STF arquivou caso Rubens Paiva indevidamente, 'por engano', duas vezes, sem análise da Lei de Anistia
Não fosse Raquel Dodge, a quem nunca criticamos, o Supremo teria enterrado a ação penal contra cinco militares que participaram da tortura, homicídio e ocultação do cadáver do ex-deputado na ditadura.

Em maio de 2014, mais de 10 anos antes da estreia do filme “Ainda estou aqui”, o Ministério Público Federal denunciou cinco militares do Exército por participação na tortura, assassinato e ocultação do cadáver do ex-deputado Rubens Paiva na ditadura empresarial-militar. A denúncia, feita a partir dos depoimentos e apuração da Comissão Nacional da Verdade, foi reproduzida na íntegra por Marcelo Rubens Paiva no livro “Ainda estou aqui”, no qual o filme é baseado.
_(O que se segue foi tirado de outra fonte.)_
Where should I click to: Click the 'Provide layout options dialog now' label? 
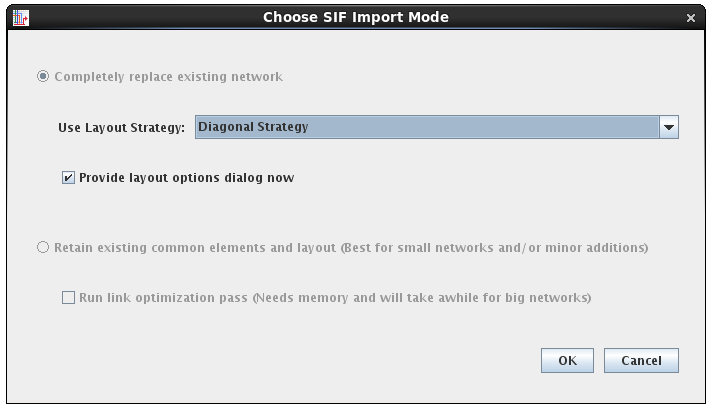(x=186, y=178)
Foram denunciados em 2014 o general de divisão José Antônio Nogueira Belham; o coronel Rubens Paim Sampaio; o também coronel Raymundo Ronaldo Campos; e os capitães e irmãos Jurandyr Ochsendorf e Souza e Jacy Ochsendorf e Souza. Quando a denúncia foi feita, todos os militares já estavam reformados.
Logo após, o juiz Caio Márcio Gutterres Taranto, da 4ª Vara Federal Criminal do Rio de Janeiro, aceitou a denúncia e abriu uma ação penal contra os cinco militares com base no entendimento de que crimes contra a humanidade, como homicídio qualificado por tortura, não prescrevem nem são passíveis de anistia. Começava ali o caso Rubens Paiva.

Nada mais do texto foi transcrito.